Stochastic estimation

As from version 8.0 of Compositor kernel, the stochastic estimation is stopped artificially, this way reaching the purpose of machine learning experiment. The median value for the processor speed estimated at 4.45 GHz, making whole virtual machine worth of $10000 iMac Pro, 10 core system with Xeon processors. Having such guest virtual machine on your desktop, you are enabling virtual cloud resources, which are utilized for main operation system work.

Resources utilization

STL1212 multithread computer enables to load up to 8 z modules in a patcher. It is possible by utilizing 8 real-time uncrossed loops. Besides of 8 real-time uncrossed loops, STL1212 consists of 8 signal-rate, 8 transmission-rate Compositor cores, totaling 24 cores for true multithread performance. One Compositor core equals the complete Compositor Max for Live instrument or 8 RT-z128 OS, if signal-rate and transmission-rate layers taken in account.

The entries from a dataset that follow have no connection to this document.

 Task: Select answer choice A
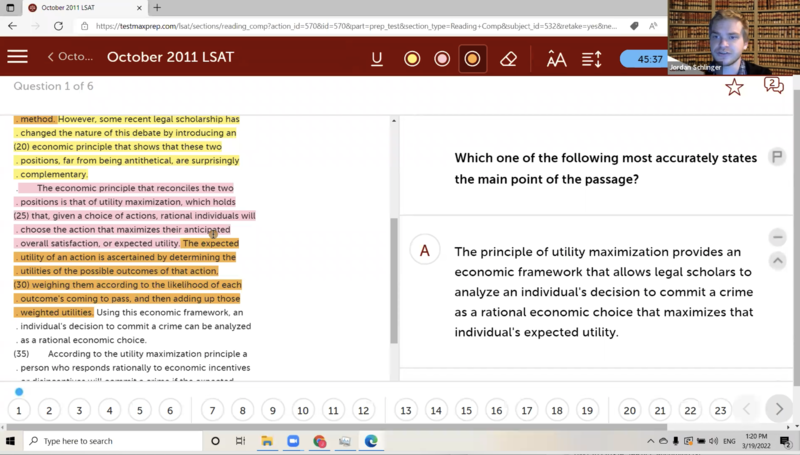click(425, 250)
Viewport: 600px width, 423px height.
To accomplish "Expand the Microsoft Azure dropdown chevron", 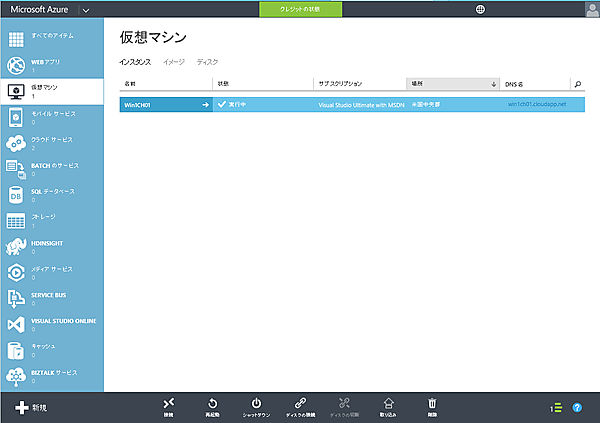I will [x=85, y=9].
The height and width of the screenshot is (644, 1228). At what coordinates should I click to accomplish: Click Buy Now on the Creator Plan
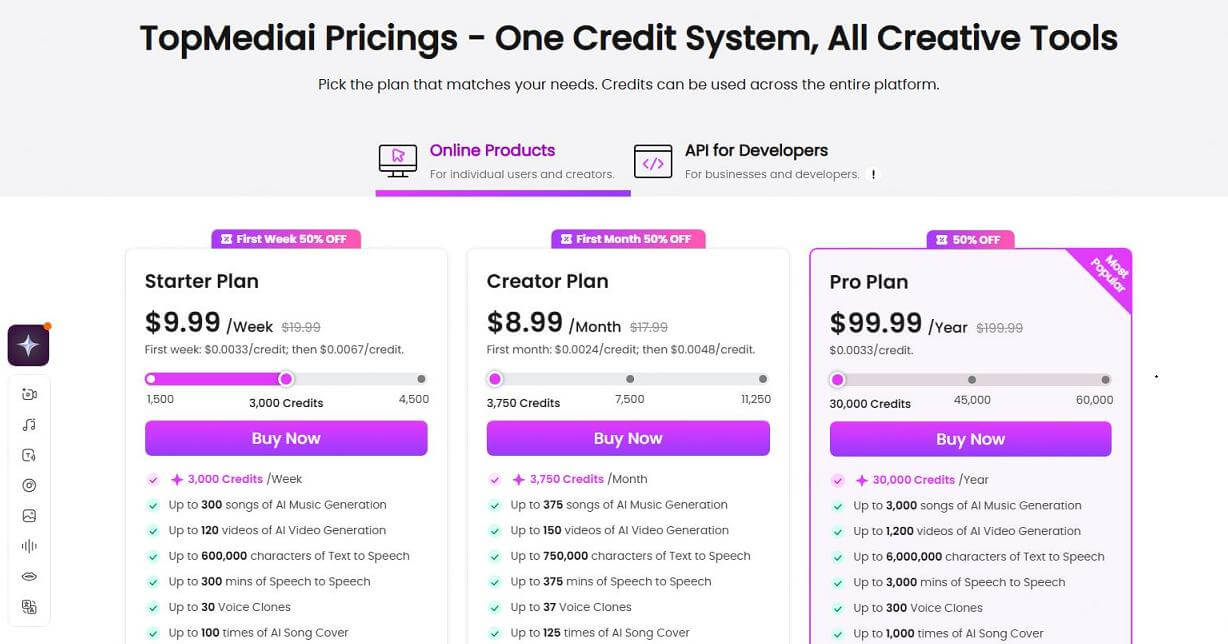coord(628,438)
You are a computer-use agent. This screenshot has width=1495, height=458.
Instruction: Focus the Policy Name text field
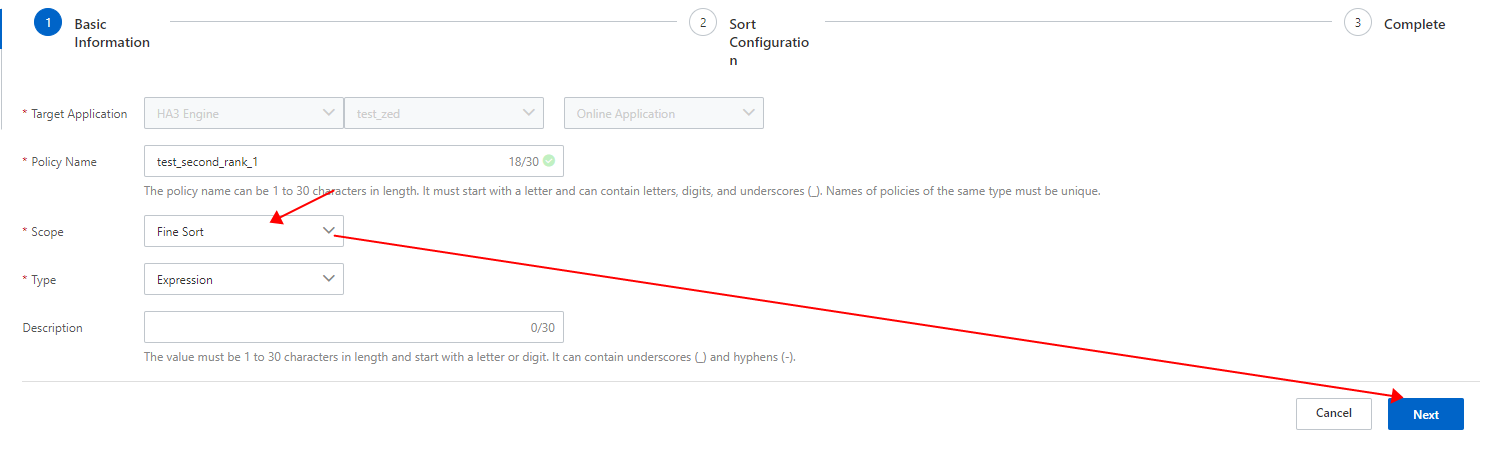coord(320,161)
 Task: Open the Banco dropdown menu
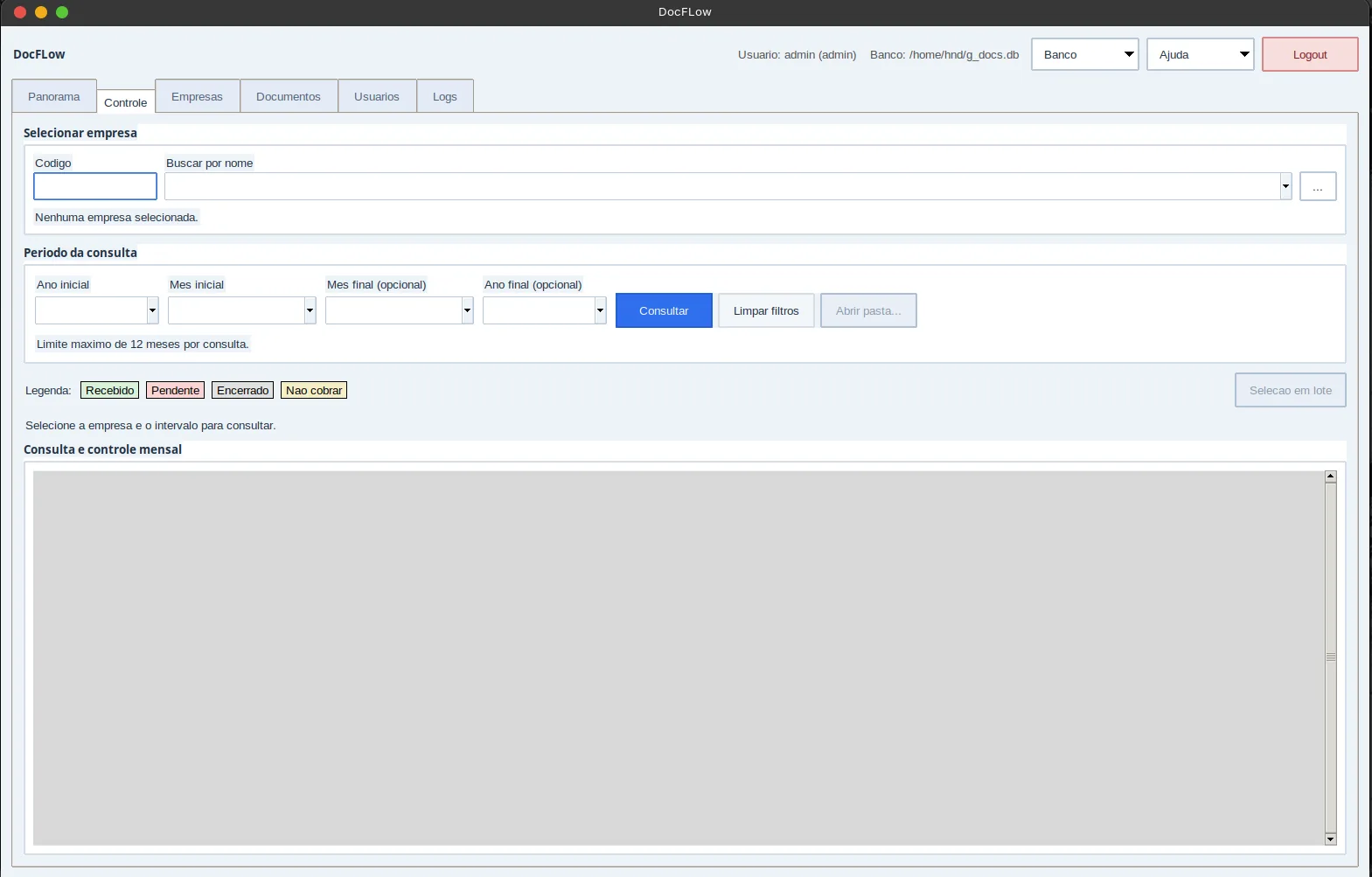1084,54
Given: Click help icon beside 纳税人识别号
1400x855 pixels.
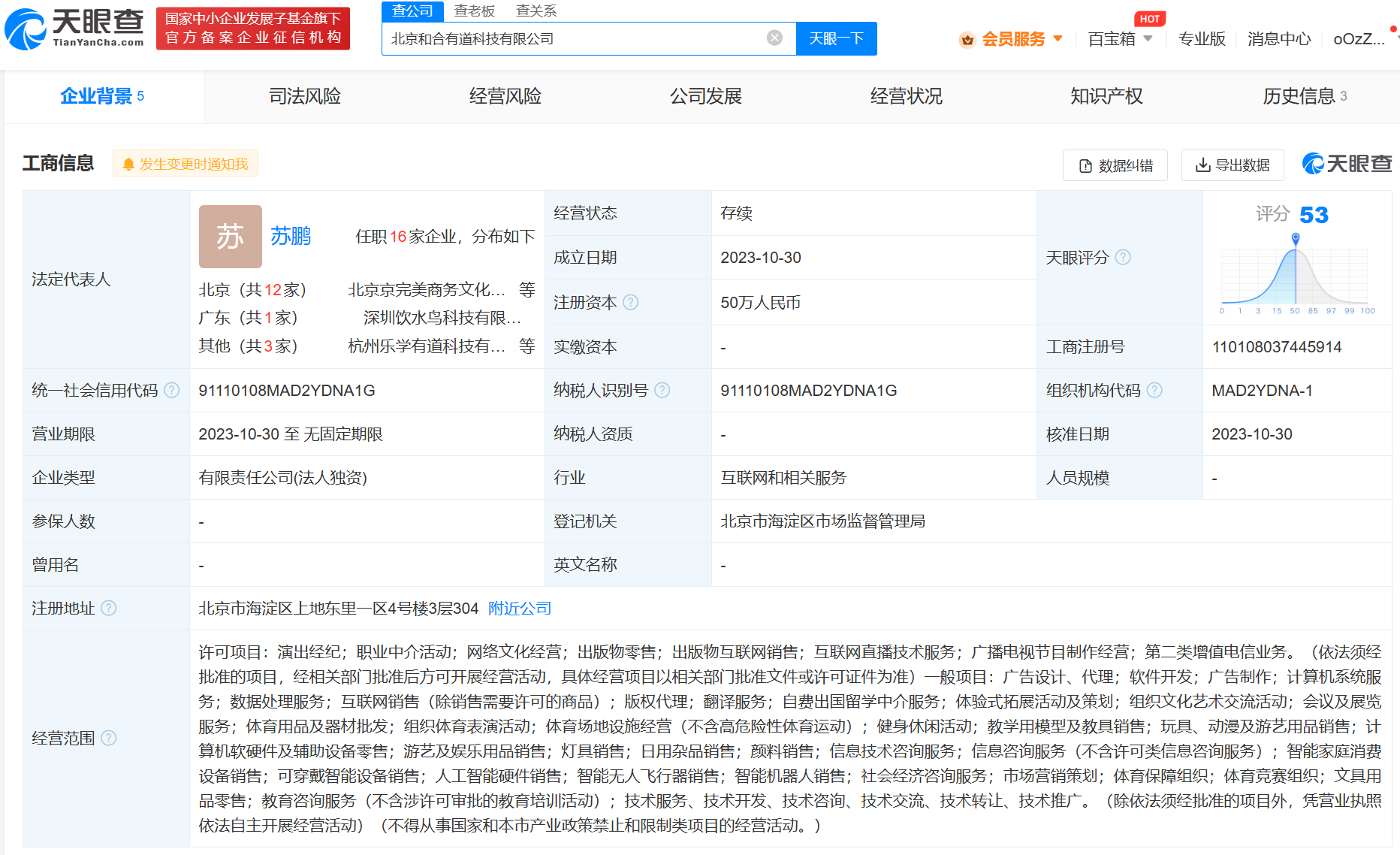Looking at the screenshot, I should point(662,390).
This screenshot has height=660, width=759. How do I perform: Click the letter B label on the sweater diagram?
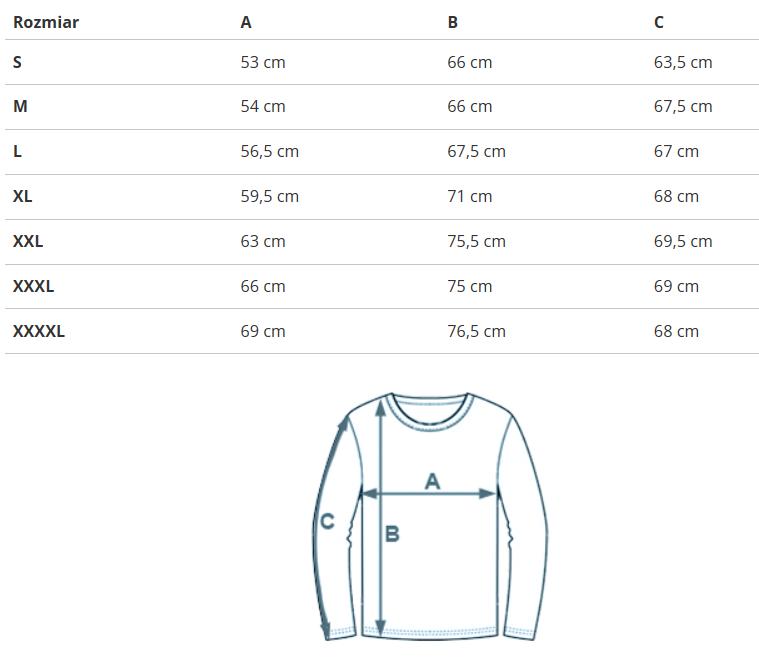tap(392, 534)
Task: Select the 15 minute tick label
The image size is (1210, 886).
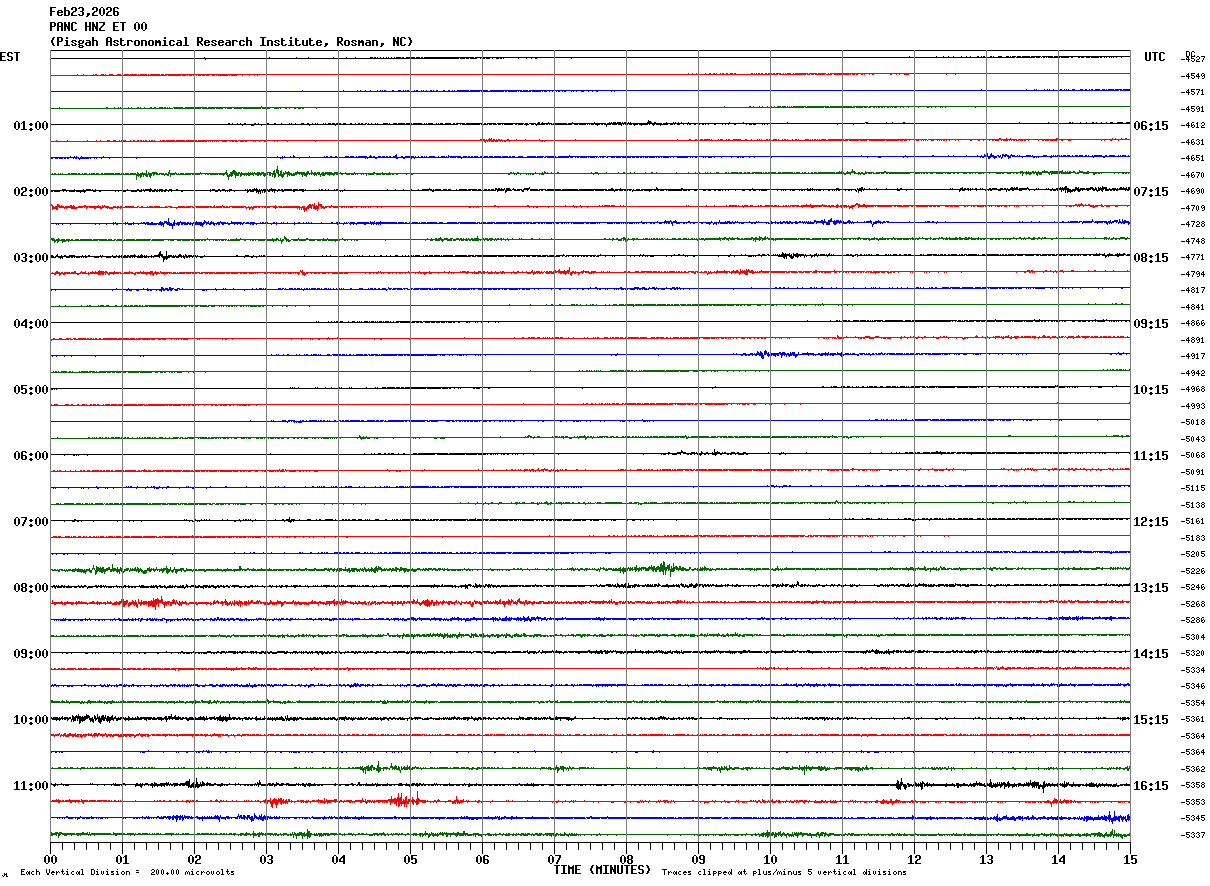Action: click(x=1130, y=859)
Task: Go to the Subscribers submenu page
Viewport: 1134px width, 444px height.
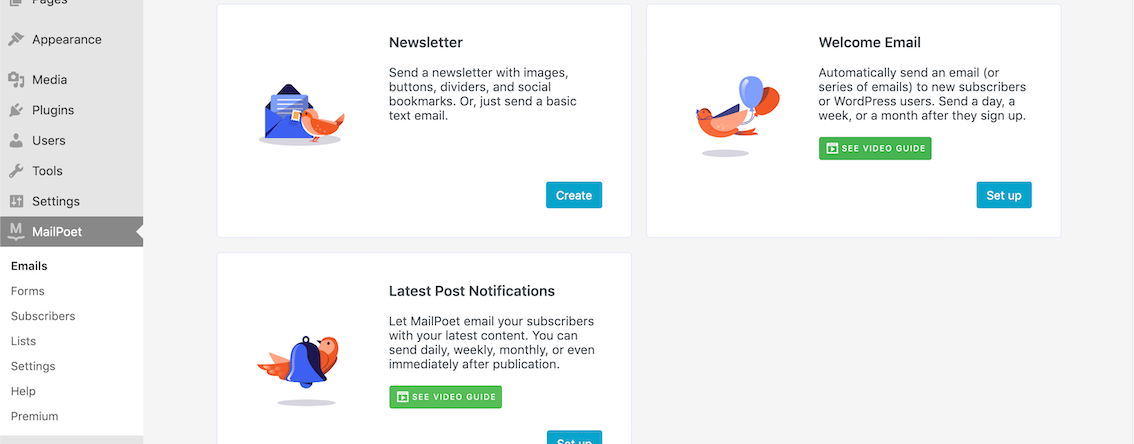Action: point(43,316)
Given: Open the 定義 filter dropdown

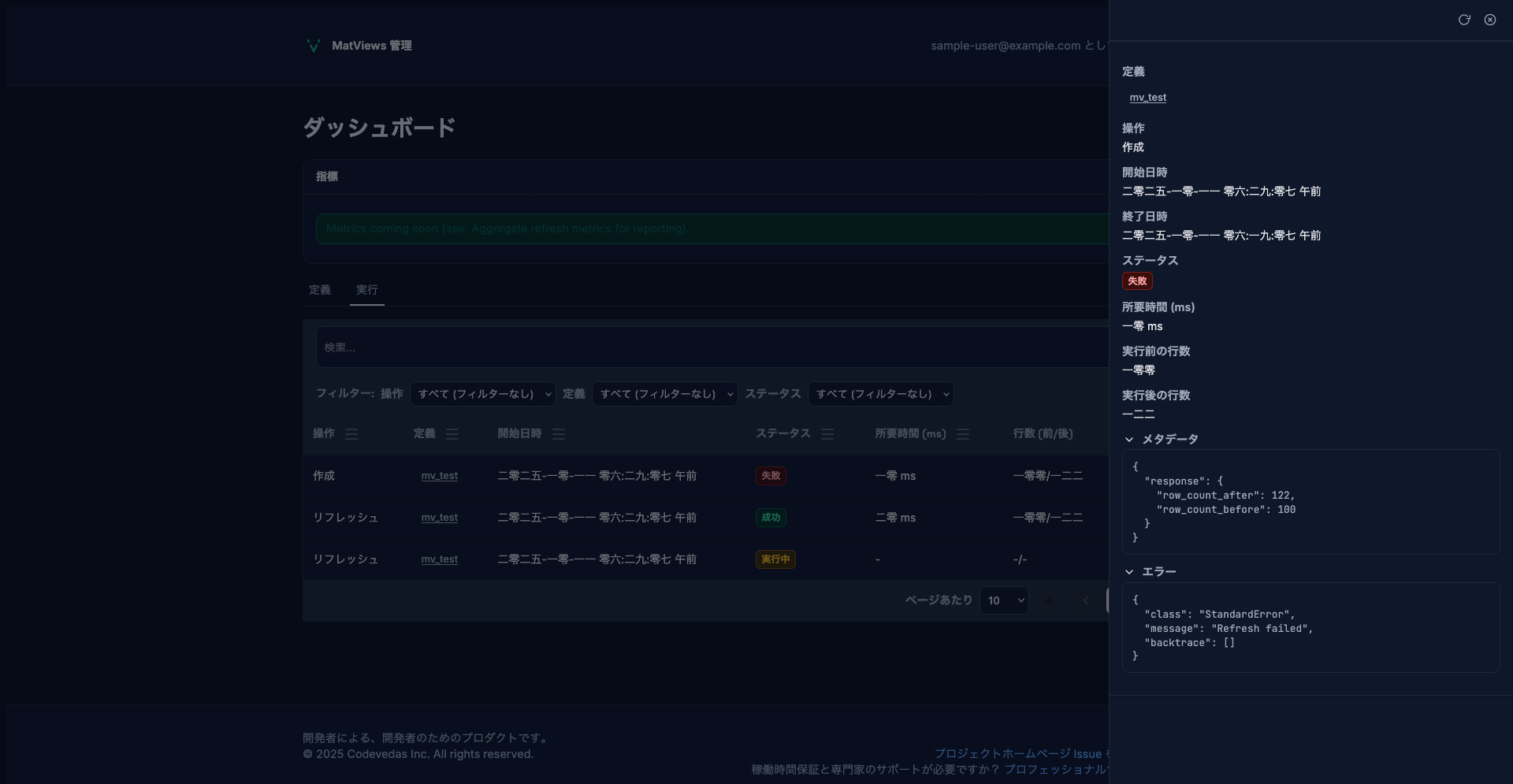Looking at the screenshot, I should pos(664,394).
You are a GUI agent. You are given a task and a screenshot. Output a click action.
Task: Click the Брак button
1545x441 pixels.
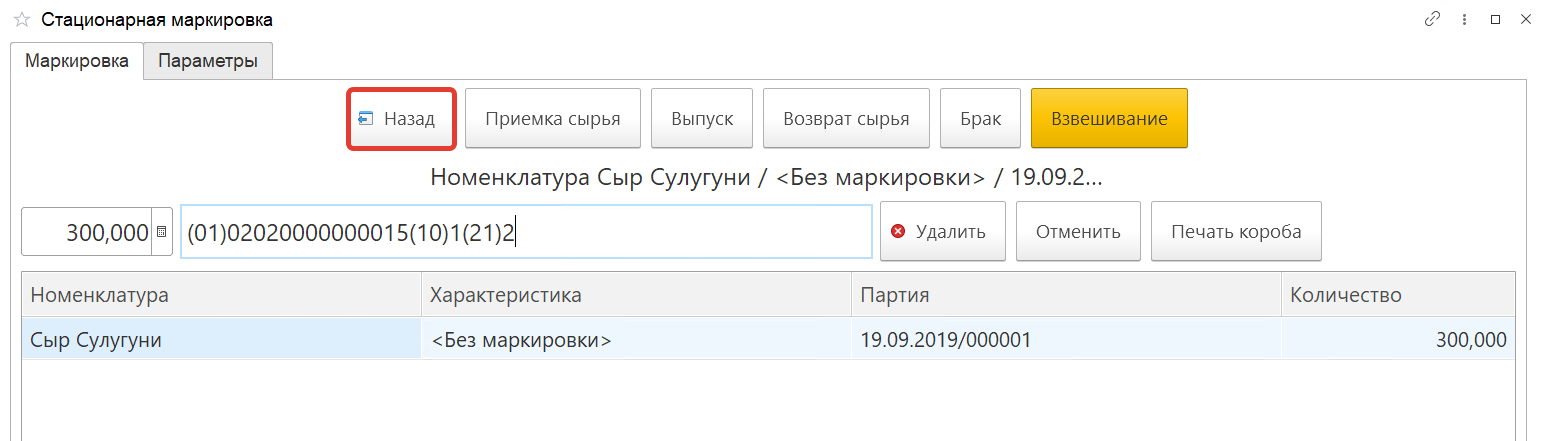[x=980, y=119]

Resources utilization in Hypervisor v7

Because of STL1212 computer usage, which has a true multitasking and uncrosses 8 real-time loops, Compositor virtual machine resources utilized. Hypervisor v7 consists of RTC4k, RTC8k, RT-z8, RT-z16, RT-z32 virtual machines. They are working in the STL1212 process time, which has 24 counting cores for three layers.

Resources control

STL1212 achieves dynamic control over resources on the installed machine. That is why you will never run out of resources, even if your machine is under full load. The end of 2017 showed an ability to make network flushes, using RT-z128 anonymous shutter engine. Now STL1212 achieves such shuttering in a multi-core environment. From one side, it helps to flush more anonymously further and from the other side, to employ active cores for computational tasks, while other cores flushing.

Loading time

Full version loading time is 4 hours. It reaches the comparable system for 3 hours 40 minutes apart of 20 minutes compilation time. All comparable systems displayed as dots on the STL1212 display.